Votre lettre me donne réellement à réfléchir, et vous êtes une petite personne qui tourne pour moi à l’énigme. Si vous croyez que le bon Dieu viendra en chair et en os vous dire: « Mademoiselle, faites-moi l’honneur de devenir mon épouse », vous êtes dans une grande erreur. Si donc, après avoir fait l’essai que vous venez de faire, vous croyez que le couvent ne sera pas pour vous un séjour supportable, permettez au mortel que vos parents vous auront choisi de vous présenter ses voeux.

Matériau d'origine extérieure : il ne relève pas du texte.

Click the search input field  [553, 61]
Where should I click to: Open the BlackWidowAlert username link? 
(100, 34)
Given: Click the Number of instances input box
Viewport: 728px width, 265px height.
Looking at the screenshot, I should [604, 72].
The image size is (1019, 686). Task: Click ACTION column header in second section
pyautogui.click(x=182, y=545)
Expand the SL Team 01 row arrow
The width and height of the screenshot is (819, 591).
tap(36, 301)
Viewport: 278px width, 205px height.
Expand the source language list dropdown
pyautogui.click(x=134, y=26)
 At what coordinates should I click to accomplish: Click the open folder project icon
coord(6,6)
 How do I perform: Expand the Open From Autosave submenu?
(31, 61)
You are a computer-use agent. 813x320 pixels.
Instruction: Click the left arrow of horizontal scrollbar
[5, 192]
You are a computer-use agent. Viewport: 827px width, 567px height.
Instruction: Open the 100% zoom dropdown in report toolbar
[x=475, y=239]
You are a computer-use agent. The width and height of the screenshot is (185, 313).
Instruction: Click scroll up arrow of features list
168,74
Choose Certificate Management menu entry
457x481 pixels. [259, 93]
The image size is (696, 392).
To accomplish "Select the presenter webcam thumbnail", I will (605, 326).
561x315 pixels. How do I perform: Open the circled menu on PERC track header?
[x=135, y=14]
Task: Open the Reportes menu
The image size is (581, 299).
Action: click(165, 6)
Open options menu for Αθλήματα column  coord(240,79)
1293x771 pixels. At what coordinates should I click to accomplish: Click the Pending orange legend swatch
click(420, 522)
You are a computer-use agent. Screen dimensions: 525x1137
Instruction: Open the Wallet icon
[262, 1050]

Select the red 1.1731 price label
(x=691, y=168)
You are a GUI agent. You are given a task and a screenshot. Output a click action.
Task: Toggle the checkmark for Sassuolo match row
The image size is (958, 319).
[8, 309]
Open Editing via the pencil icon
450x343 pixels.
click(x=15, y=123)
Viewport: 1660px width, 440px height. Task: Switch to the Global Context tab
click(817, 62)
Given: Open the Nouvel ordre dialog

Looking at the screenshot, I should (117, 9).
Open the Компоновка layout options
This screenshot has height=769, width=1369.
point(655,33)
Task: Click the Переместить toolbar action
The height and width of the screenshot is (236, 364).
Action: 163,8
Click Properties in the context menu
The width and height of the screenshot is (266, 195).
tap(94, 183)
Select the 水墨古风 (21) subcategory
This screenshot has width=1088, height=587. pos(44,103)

Je ne vous ai jamais dit, chère petite, que le couvent fut la condition sine qua non de votre salut. Vous pouvez vous sauver dans le monde, peut-être même y faire du bien. Seulement je continue à penser que telle que vous vous êtes montrée à moi, vous avez dix chances, cent chances de plus de vous sauver sous le voile que dans la crinoline. Voilà ma très profonde conviction. C’est donc à vous de voir. Posez-vous par la pensée entre un mari et Notre-Seigneur, voyez lequel des deux vous voulez choisir. Seulement si vous penchez pour le mari, Notre-Seigneur ne vous abandonnera certainement pas; mais si vous donnez la préférence à Notre-Seigneur, après avoir un peu souffert, je pense que Notre-Seigneur saura bien vous dédommager de ce que vous aurez fait pour lui. Ce qui me donne de grandes espérances pour votre perfection, c’est que le vieux P. de Bussy disait toujours dans ses retraites pastorales que les saints avaient été des originaux, et que si quelque chose vous manque, ce n’est sûrement pas l’originalité.

Adieu, ma fille. Après ce que je vous ai dit, c’est à vous à dire un bon je veux ou je ne veux pas. Seulement quelque parti que vous preniez, faites-le moi bientôt connaître.

Tout vôtre en Notre-Seigneur.

E.D'ALZON.
Notes et post-scriptum
Je viens de relire votre lettre, et, après avoir bien prié le bon Dieu pour vous, quelque chose me pousse à vous adresser quelques mots moins durs que ceux qui précèdent. Quand je me rappelle la manière dont j'ai dû soutenir quelques pauvres âmes dans votre perplexité, je me demande pourquoi je ne vous donnerai pas un peu de compassion. Si l'on n'était pas faible, aurait-on besoin d'être soutenu? Enfin, mon enfant, ne m'en veuillez pas si je vous trouve un peu originale, on m'a toujours reproché d'avoir un faible pour les originaux. Servez Notre-Seigneur avec votre nature, vous ne pouvez pas le servir avec celle du grand lama. Le bon Dieu nous prend comme nous sommes, et c'est ce qui prouve son infinie bonté.|Je vous attends au mois de décembre, et souvenez-vous que c'est moi qui vous donnerai l'habit(1).1. Camille Rozet, Soeur Françoise-Marie, n'entra à l'Assomption qu'en 1862 et prit l'habit en mars 1863: le P. d'Alzon était alors à Constantinople.